The researchers decided to assess its cost-effectiveness because the Digital Mammography Imaging Screening Trial (DMIST) reported improved breast cancer detection with digital mammography compared to film mammography in selected population subgroups. Yet, the researchers observed that it did not assess the economic value of digital relative to film mammography screening. DMIST, an ACR imaging network trial including more than 49,500 women in the United States and Canada, was initially published in November 2005 by the New England Journal of Medicine.

Anna N.A. Tosteson, ScD, from Dartmouth Medical School in Lebanon, N.H., and colleagues targeted U.S. women who were 40 years or older for the study, and used data from DMIST and publicly available U.S. data. The researchers evaluated the cost per quality-adjusted life-year (QALY) gained.

The authors found that all-digital mammography screening cost approximately $331,000 ($268,000 to $403,000) per QALY gained relative to all-film mammography screening but was more costly and less effective than targeted digital mammography screening. Targeted digital mammography screening resulted in more screen-detected cases of cancer and fewer deaths from cancer than either all-film or all-digital mammography screening, with cost-effectiveness estimates ranging from $26,500 ($21,000 to $33,000) per QALY gained for age-targeted digital mammography to $84,500 ($75,000 to $93 000) per QALY gained for age- and density-targeted digital mammography, according to the researchers.

In the Medicare population, the authors found that the cost-effectiveness of density-targeted digital mammography screening varied from a base-case estimate of $97,000 ($77,000 to $131 000) to $257,000 per QALY gained ($91,000 to $536,000) in the alternative-case analyses, in which the sensitivity of film mammography was increased and the sensitivity of digital mammography in women with non-dense breasts was decreased.

Currently, Medicare reimburses $50 more per examination for digital than for film mammography.

The researchers concluded that relative to film mammography, screening for breast cancer by using all-digital mammography is not cost-effective.

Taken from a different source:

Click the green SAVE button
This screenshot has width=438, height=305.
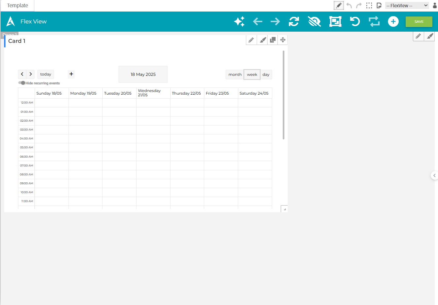pyautogui.click(x=419, y=22)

Age-targeted screening with digital mammography seems cost-effective, whereas density-targeted screening strategies are more costly and of uncertain value, particularly among women age 65 years or older, the authors wrote.

The researchers said that their findings imply that the cost-effectiveness of digital mammography varies substantially, depending on whether and how its use is targeted.

The researchers hailed from Dartmouth Institute for Health Policy and Clinical Practice at Dartmouth Medical School in Lebanon, N.H.; Harvard School of Public Health in Boston; University of Wisconsin in Madison, Wis.; Brown University in Providence, R.I.; and University of North Carolina at Chapel Hill in N.C. The study was funded by the National Cancer Institute.